WBKS (93.9 FM, "93.9 Kiss FM"), owned by , is a radio station serving Lima, Ohio with a Top 40 (CHR) format. Its studios are located with WIMA, WIMT-FM, WZRX-FM, and WMLX-FM on West Market Street in Lima. Its transmitter is located between Kalida and Columbus Grove, its city of license, in southern Putnam County.

History
The station was formerly known as WLWD, "Wild 93-9," until April 1, 2010. WLWD was originally a Rhythmic Contemporary station but had begun adding more mainstream pop and rock hits to its rotation in June 2009. With the change to 93-9 Kiss FM, the station has now fully transitioned to Mainstream Top 40/CHR, and now has the hit-music format to itself in Lima with former competitor station WZOQ/WWSR's change to a sports format and move from its original 92.1 frequency (now WFGF) to 93.1.

Programming
Mornings are syndicated with Elvis Duran and the Morning Show.
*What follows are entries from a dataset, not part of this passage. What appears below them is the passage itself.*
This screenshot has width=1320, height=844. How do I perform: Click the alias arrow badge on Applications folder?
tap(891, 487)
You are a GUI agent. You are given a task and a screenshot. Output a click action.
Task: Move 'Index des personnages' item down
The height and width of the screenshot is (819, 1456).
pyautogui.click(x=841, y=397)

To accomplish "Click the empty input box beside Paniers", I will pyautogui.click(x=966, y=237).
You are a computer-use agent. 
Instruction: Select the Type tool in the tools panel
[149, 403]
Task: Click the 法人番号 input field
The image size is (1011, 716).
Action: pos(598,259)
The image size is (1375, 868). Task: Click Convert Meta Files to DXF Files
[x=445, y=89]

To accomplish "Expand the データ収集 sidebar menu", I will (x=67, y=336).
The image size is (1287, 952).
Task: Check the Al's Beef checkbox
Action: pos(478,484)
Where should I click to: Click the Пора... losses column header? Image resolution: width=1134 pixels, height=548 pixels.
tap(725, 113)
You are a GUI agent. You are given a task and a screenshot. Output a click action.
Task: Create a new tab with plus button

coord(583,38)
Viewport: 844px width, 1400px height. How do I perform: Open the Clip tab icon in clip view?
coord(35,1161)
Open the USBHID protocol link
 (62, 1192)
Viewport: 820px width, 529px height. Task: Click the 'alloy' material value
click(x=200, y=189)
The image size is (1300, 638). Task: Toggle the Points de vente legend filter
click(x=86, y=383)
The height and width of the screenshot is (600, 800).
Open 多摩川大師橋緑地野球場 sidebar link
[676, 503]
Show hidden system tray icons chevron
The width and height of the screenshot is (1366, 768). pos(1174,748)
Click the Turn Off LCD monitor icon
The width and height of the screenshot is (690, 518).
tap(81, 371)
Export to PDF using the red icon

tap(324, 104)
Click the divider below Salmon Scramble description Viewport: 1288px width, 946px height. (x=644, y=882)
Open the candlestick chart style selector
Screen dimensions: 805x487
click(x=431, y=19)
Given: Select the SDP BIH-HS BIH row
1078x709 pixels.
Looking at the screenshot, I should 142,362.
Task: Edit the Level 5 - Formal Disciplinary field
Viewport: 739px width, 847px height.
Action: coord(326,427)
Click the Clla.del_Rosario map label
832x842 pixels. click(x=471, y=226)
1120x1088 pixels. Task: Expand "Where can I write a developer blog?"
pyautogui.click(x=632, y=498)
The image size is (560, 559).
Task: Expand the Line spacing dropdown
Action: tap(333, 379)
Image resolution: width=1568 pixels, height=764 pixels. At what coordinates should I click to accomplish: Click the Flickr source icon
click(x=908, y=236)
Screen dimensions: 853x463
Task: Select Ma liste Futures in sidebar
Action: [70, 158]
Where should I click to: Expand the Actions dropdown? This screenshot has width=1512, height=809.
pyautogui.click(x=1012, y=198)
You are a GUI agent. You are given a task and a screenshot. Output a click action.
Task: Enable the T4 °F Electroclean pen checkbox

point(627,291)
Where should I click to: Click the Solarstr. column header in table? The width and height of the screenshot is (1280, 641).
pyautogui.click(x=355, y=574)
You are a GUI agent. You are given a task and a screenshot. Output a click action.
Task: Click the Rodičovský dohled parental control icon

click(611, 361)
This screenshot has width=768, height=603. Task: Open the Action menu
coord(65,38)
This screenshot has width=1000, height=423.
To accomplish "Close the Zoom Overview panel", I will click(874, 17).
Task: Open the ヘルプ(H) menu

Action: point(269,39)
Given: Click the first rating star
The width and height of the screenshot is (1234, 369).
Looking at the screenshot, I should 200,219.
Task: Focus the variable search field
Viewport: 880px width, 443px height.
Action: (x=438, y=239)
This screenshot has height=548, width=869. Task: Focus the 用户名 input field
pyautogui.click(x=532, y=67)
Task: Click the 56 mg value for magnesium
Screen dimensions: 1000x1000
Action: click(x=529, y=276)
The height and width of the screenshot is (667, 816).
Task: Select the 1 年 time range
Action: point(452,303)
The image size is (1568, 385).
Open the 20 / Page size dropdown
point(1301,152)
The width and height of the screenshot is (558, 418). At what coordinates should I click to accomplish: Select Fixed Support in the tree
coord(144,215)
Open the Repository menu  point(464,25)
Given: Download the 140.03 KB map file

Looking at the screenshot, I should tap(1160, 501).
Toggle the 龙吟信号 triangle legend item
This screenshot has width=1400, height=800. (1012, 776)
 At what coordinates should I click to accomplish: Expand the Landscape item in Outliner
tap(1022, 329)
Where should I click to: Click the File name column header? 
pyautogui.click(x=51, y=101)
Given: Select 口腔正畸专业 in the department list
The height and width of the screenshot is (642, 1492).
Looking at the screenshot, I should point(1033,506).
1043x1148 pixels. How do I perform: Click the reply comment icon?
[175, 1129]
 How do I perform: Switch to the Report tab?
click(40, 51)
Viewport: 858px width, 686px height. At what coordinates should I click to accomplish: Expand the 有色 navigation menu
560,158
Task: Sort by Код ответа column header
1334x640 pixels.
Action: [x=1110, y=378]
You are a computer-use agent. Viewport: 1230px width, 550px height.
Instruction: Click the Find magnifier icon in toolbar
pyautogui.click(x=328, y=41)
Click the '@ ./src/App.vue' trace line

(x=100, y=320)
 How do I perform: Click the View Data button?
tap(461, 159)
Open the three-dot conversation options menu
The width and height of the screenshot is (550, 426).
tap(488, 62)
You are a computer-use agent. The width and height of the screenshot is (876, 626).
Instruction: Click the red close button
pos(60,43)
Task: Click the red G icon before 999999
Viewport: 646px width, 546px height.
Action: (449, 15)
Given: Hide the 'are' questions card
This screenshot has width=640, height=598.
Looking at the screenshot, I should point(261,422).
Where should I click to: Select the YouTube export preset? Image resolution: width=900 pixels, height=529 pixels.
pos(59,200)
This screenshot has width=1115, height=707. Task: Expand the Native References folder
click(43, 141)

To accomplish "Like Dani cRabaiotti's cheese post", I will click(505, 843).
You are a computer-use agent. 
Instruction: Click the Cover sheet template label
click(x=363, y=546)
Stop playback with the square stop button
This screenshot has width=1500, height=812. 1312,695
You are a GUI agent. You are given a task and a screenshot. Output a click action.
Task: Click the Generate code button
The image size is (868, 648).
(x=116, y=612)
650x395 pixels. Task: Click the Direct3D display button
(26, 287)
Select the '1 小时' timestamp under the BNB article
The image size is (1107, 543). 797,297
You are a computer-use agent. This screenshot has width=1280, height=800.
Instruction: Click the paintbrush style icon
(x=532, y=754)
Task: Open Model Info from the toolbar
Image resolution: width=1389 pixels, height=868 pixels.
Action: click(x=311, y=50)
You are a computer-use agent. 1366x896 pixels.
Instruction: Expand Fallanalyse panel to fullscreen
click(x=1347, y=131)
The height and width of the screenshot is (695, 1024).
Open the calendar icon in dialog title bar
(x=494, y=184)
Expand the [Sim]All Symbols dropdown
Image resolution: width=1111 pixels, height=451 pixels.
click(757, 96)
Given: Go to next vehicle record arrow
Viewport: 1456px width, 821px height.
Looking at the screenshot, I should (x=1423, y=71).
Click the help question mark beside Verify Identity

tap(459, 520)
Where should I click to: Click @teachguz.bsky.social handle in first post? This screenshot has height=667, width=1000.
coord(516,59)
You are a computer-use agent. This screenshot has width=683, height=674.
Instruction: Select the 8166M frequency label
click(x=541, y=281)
WBKS promotes and is known for commercial free hours. Nationally syndicated Ryan Seacrest airs during the midday. DJ Old Skool holds down afternoons w/ the 5:00 Rewind, on-air 2-6p. From 6-11p it's Kennedy at night. Although the jocks and imaging are local, most of the music is programmed by Clear Channel's Premium Choice CHR format with little local changes. They run CLUB 9-3-9 on Friday & Saturday Nights. CLUB 9-3-9 kicks off early on Friday evenings at 5pm. And the studio keys are given to Matt *Matt's KISS FM official website on the weekends. He is on the air Saturday and Sundays from 10a-3p.

Call sign legacy
The WLWD calls were previously used from 1949 to 1976 by Channel 2 in Dayton, Ohio (owned by Crosley Communications, owners of the "WLW" network of stations; it is now WDTN-TV.) TV talk show host Phil Donahue, a maverick and trail blazer of TV talk shows, got his start there. The WLWD call letters were familiar in the Lima area since the WDTN signal reaches various portions of the Lima market either over the air or through cable carriage.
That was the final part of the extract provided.